--- SOURCE RECORDS ---

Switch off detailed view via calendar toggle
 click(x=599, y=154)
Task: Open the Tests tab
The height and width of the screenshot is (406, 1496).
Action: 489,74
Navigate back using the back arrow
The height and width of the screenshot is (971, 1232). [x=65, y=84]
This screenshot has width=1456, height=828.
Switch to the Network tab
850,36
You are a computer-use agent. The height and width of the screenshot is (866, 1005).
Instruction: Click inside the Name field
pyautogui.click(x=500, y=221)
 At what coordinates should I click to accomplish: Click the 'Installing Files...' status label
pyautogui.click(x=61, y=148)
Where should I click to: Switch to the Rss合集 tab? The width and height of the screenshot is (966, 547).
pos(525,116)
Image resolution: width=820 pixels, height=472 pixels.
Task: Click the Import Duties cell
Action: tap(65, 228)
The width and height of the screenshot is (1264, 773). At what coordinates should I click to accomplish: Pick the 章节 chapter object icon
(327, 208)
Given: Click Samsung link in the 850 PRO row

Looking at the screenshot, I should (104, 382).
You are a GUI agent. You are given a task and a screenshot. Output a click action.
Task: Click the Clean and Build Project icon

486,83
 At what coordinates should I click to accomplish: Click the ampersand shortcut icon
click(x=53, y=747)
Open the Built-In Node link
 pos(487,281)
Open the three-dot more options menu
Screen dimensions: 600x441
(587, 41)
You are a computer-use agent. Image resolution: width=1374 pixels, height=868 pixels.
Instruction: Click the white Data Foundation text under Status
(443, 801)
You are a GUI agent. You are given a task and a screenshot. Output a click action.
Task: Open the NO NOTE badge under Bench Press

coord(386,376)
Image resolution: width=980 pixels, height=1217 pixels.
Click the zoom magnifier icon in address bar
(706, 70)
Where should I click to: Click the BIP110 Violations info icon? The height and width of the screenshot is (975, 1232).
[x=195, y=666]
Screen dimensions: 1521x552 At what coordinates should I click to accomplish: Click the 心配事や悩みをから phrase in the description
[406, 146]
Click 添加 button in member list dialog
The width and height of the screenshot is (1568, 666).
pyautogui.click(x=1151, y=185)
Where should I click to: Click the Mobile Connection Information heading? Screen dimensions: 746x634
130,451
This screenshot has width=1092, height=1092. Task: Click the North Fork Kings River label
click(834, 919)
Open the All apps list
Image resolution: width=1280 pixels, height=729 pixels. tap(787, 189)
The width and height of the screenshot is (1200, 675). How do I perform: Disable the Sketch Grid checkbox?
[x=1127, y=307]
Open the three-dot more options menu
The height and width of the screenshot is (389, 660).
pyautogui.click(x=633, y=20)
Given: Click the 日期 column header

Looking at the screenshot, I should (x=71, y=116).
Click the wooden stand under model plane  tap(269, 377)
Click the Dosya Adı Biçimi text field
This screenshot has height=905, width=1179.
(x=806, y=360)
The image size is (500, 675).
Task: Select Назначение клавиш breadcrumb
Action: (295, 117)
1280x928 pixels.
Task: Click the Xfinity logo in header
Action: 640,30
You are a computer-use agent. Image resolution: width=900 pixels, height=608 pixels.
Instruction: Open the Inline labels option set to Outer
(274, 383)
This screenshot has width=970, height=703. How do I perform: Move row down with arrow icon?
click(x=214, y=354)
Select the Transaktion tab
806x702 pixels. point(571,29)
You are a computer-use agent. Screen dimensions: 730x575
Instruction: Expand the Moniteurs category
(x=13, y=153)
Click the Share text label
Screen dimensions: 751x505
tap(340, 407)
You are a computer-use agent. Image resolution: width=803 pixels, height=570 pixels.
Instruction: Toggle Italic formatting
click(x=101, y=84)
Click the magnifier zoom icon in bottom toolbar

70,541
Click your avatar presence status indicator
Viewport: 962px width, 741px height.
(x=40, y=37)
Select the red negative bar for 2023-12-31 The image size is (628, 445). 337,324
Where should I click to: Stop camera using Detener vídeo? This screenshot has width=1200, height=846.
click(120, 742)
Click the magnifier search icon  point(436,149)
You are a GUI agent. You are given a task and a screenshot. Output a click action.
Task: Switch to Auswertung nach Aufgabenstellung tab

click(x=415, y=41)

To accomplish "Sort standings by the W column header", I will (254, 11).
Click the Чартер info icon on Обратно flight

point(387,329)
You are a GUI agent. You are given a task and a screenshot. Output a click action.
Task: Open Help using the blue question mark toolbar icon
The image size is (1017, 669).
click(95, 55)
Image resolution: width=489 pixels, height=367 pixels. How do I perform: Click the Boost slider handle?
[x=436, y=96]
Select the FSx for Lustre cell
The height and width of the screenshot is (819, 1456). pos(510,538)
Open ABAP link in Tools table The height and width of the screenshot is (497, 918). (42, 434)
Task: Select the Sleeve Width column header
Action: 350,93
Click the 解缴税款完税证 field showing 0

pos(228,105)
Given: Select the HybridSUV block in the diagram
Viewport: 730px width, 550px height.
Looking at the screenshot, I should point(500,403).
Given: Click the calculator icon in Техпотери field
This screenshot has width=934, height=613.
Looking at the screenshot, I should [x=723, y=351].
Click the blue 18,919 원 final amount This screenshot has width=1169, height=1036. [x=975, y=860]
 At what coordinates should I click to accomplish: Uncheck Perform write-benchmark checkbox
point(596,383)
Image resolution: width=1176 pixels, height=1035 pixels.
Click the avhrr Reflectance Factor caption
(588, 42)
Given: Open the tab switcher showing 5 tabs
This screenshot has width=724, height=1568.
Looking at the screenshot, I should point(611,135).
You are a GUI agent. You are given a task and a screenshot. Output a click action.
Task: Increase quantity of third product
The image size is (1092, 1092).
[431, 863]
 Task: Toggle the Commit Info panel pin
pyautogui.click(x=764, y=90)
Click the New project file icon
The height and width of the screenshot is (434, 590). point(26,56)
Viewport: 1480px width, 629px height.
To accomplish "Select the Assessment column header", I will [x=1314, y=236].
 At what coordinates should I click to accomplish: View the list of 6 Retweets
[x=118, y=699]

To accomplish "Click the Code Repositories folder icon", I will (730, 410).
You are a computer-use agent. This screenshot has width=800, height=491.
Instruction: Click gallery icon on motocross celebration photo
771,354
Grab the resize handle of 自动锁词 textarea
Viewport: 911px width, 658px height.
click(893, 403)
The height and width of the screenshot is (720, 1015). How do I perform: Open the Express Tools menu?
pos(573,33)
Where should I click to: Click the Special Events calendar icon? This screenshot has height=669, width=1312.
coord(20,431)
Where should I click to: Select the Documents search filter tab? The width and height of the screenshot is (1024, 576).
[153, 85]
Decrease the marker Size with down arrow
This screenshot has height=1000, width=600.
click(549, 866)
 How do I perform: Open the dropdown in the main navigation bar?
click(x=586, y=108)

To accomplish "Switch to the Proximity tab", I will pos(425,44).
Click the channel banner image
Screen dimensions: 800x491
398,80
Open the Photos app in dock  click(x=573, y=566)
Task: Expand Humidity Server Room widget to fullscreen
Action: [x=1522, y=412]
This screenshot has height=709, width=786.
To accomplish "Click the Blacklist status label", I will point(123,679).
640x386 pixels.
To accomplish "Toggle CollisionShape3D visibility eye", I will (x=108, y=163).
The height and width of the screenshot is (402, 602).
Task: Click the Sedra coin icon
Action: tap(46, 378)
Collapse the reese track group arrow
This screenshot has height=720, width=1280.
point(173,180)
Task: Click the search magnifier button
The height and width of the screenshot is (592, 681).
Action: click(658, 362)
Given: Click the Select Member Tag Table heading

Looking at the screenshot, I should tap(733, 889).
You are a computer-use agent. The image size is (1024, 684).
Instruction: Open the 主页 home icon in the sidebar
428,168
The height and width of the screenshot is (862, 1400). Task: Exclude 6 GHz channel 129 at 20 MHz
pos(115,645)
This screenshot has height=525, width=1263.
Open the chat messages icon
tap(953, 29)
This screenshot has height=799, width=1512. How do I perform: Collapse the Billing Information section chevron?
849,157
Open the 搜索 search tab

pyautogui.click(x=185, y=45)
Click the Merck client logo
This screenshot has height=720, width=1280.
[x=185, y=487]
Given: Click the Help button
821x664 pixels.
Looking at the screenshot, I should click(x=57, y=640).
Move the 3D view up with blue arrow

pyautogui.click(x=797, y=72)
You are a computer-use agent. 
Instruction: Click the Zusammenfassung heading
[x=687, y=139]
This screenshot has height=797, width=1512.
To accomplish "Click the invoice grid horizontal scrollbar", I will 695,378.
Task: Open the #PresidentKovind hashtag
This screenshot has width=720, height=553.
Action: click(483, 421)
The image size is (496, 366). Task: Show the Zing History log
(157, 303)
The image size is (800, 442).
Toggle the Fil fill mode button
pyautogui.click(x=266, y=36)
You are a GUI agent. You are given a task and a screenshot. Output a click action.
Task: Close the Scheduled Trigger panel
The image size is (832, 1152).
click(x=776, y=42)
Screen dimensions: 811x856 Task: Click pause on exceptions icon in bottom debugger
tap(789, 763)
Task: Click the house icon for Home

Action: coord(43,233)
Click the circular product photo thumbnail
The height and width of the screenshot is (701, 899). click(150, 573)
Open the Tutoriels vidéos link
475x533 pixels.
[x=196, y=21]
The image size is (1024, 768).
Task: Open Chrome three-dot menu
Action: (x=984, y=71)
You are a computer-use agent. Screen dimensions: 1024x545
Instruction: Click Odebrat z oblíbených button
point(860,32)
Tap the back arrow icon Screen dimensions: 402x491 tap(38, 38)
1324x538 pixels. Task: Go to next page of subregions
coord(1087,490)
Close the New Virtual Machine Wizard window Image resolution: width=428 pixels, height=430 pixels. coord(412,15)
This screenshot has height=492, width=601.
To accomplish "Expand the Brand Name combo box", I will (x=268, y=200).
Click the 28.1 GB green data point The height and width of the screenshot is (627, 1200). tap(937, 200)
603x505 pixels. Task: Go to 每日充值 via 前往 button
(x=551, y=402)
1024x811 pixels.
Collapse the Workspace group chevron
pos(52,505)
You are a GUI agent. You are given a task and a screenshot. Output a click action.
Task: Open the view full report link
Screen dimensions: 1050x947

---

HOW TO COMPLETE THIS TASK
Return only the part of the records above that opens with the line containing "This screenshot has height=525, width=1263." and closes with the line containing "Given: Click the Help button", ends included.

OUTPUT OF THE TASK
This screenshot has height=525, width=1263.
Open the chat messages icon
tap(953, 29)
This screenshot has height=799, width=1512. How do I perform: Collapse the Billing Information section chevron?
849,157
Open the 搜索 search tab

pyautogui.click(x=185, y=45)
Click the Merck client logo
This screenshot has height=720, width=1280.
[x=185, y=487]
Given: Click the Help button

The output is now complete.